**Page text:**
------------------------------

Date:   Fri, 17 Dec 2021 09:51:46 -0800
From:   "Paul E. McKenney" <paulmck@kernel.org>
To:     Nicolas Saenz Julienne <nsaenzju@redhat.com>
Cc:     tglx@linutronix.de, mark.rutland@arm.com, rostedt@goodmis.org,
        linux-kernel@vger.kernel.org, linux-arm-kernel@lists.infradead.org,
        rcu@vger.kernel.org, peterz@infradead.org, mtosatti@redhat.com,
        frederic@kernel.org, corbet@lwn.net
Subject: Re: [PATCH v3 1/2] Documentation: Fill the gaps about entry/noinstr
 constraints
Message-ID: <20211217175146.GY641268@paulmck-ThinkPad-P17-Gen-1>
Reply-To: paulmck@kernel.org
References: <20211217105753.892855-1-nsaenzju@redhat.com>
MIME-Version: 1.0
Content-Type: text/plain; charset=us-ascii
Content-Disposition: inline
In-Reply-To: <20211217105753.892855-1-nsaenzju@redhat.com>
Precedence: bulk

On Fri, Dec 17, 2021 at 11:57:52AM +0100, Nicolas Saenz Julienne wrote:
> From: Thomas Gleixner <tglx@linutronix.de>
> 
> The entry/exit handling for exceptions, interrupts, syscalls and KVM is
> not really documented except for some comments.
> 
> Fill the gaps.
> 
> Signed-off-by: Thomas Gleixner <tglx@linutronix.de
> Co-developed-by: Nicolas Saenz Julienne <nsaenzju@redhat.com>
> Signed-off-by: Nicolas Saenz Julienne <nsaenzju@redhat.com>
> Reviewed-by: Mark Rutland <mark.rutland@arm.com>

Reviewed-by: Paul E. McKenney <paulmck@kernel.org>

> ----
> 
> Changes since v2:
>  - No big content changes, just style corrections, so it should be
>    pretty clean at this stage. In the light of this, I kept Mark's
>    Reviewed-by.

------------------------------

**What to work on:**
1. According to the email, what kind of changes were made since v2?
2. Please copy the part of the email that begins at the words "On Fri, Dec" and stops after "Fill the gaps.".
The lines that come next have no connection to the email.

**Material:**
------------------------------

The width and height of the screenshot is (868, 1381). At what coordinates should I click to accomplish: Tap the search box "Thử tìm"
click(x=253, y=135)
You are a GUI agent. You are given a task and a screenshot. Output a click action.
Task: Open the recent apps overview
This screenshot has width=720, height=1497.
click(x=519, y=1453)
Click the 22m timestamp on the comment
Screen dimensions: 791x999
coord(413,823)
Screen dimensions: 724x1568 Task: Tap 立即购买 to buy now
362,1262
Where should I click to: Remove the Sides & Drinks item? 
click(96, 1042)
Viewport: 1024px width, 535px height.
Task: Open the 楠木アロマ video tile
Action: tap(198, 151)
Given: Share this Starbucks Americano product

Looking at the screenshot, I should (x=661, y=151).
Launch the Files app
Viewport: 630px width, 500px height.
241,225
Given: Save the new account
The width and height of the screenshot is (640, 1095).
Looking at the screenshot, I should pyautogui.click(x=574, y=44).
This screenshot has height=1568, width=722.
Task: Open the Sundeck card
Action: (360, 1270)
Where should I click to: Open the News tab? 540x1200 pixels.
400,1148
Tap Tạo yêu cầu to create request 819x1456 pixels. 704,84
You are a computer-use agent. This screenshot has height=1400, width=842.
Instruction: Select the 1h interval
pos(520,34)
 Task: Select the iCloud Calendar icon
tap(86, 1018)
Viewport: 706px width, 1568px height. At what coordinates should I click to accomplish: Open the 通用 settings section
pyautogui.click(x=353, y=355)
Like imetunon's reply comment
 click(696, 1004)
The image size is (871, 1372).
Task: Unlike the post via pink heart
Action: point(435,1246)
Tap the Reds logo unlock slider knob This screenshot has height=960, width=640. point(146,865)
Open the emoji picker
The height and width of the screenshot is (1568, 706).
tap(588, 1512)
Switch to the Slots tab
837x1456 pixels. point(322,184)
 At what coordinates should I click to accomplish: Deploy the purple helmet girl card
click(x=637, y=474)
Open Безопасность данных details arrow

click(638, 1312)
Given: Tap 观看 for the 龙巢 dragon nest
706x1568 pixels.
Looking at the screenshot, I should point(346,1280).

------------------------------

**Solutions for each task:**
1. Only style corrections, with no big content changes.

2.
On Fri, Dec 17, 2021 at 11:57:52AM +0100, Nicolas Saenz Julienne wrote:
> From: Thomas Gleixner <tglx@linutronix.de>
> 
> The entry/exit handling for exceptions, interrupts, syscalls and KVM is
> not really documented except for some comments.
> 
> Fill the gaps.